Thank you, Mary Tyler Moore. Rest in peace.
With the oversaturation of TV culture and the “new golden age” of television that most critics consider us to be in today, it’s easy to forget a couple of key things. The first is that TV as we have come to know it is a relatively new phenomenon. The second is that, although the semi-diverse representation we see on TV screens today is nowhere near perfect or equal, representation in television has come a long, long way in a relatively short period of time (for reference, ABC was founded in 1944, NBC in 1945).

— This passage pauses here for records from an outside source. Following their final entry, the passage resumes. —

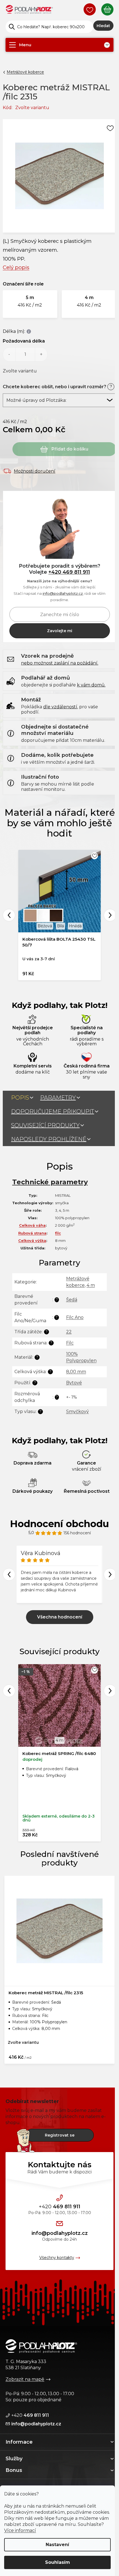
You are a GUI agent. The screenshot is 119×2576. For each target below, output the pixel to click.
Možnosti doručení (34, 471)
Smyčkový (77, 1411)
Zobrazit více (59, 1617)
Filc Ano (75, 1317)
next (110, 1690)
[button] (30, 304)
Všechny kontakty (56, 2257)
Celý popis (16, 267)
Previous (9, 915)
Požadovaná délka (24, 341)
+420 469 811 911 (69, 572)
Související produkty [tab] (45, 1125)
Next (110, 915)
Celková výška (32, 1240)
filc (58, 1233)
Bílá (60, 925)
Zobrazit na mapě (25, 2379)
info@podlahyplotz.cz (63, 593)
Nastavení (57, 2544)
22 (69, 1331)
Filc (70, 1342)
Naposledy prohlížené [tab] (48, 1139)
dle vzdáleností (60, 706)
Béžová (45, 925)
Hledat (103, 25)
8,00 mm (76, 1371)
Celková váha (32, 1225)
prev (9, 1690)
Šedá (71, 1299)
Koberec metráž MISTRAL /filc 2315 (46, 1992)
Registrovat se (59, 2135)
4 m (91, 1285)
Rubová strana (32, 1233)
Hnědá (75, 925)
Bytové (74, 1382)
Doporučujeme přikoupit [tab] (52, 1111)
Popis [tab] (20, 1097)
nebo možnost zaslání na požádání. (59, 663)
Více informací (20, 2530)
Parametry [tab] (58, 1097)
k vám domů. (91, 685)
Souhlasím (57, 2562)
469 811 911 (59, 2207)
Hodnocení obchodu (59, 1524)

Much like everything else in the early-to-mid-20th century, television was a boys’ club. Don’t get me wrong, it still is, but not to the same degree it was in, say… 1970, when the powerhouse that was Mary Tyler Moore got the greenlight on a female-driven, primetime sitcom. All hyperbole aside, Moore’s groundbreaking work on The Mary Tyler Moore Show changed the course of TV history and paved the way for the shifting media landscape that followed, especially regarding a woman’s role in Hollywood.
When The Mary Tyler Moore Show hit the airwaves in 1970, it was a breath of fresh air. It’s hard to imagine nowadays that “single working woman moves to new city” could be a revolutionary premise for a television show, but at the time, a character like Mary Richards could not be found anywhere else in Hollywood.
The Working Woman
Moore’s natural charm and comic chops along with her superb acting brought a dimensionality to a female character the likes of which had never been seen on a major network during primetime. Mary Richards was 30, single, working alongside men, and sexually active, but not actively seeking a husband. Just one of those attributes was hard to find in a “desirable woman” (read: not a mom, grandma, or comic relief character) at the time, let alone a combination of them. The fact that the show even got made was a win for feminists in and of itself.
But Mary Tyler Moore’s appearance on the show did much more than change television, it changed minds. As much as we try to deny it, media representation absolutely advances very real causes in our country. The interplay between representation in popular media and cultural values is certainly more complex than can be broken down here, but suffice it to say that each reflects and changes the other more than most viewers realize.
If nothing else, Moore’s performance as Mary Richards was a testament to that fact. Mary Richards quickly began to embody the ideal of America’s working woman, or, rather, showed skeptical Americans that women in the workforce might not be so bad.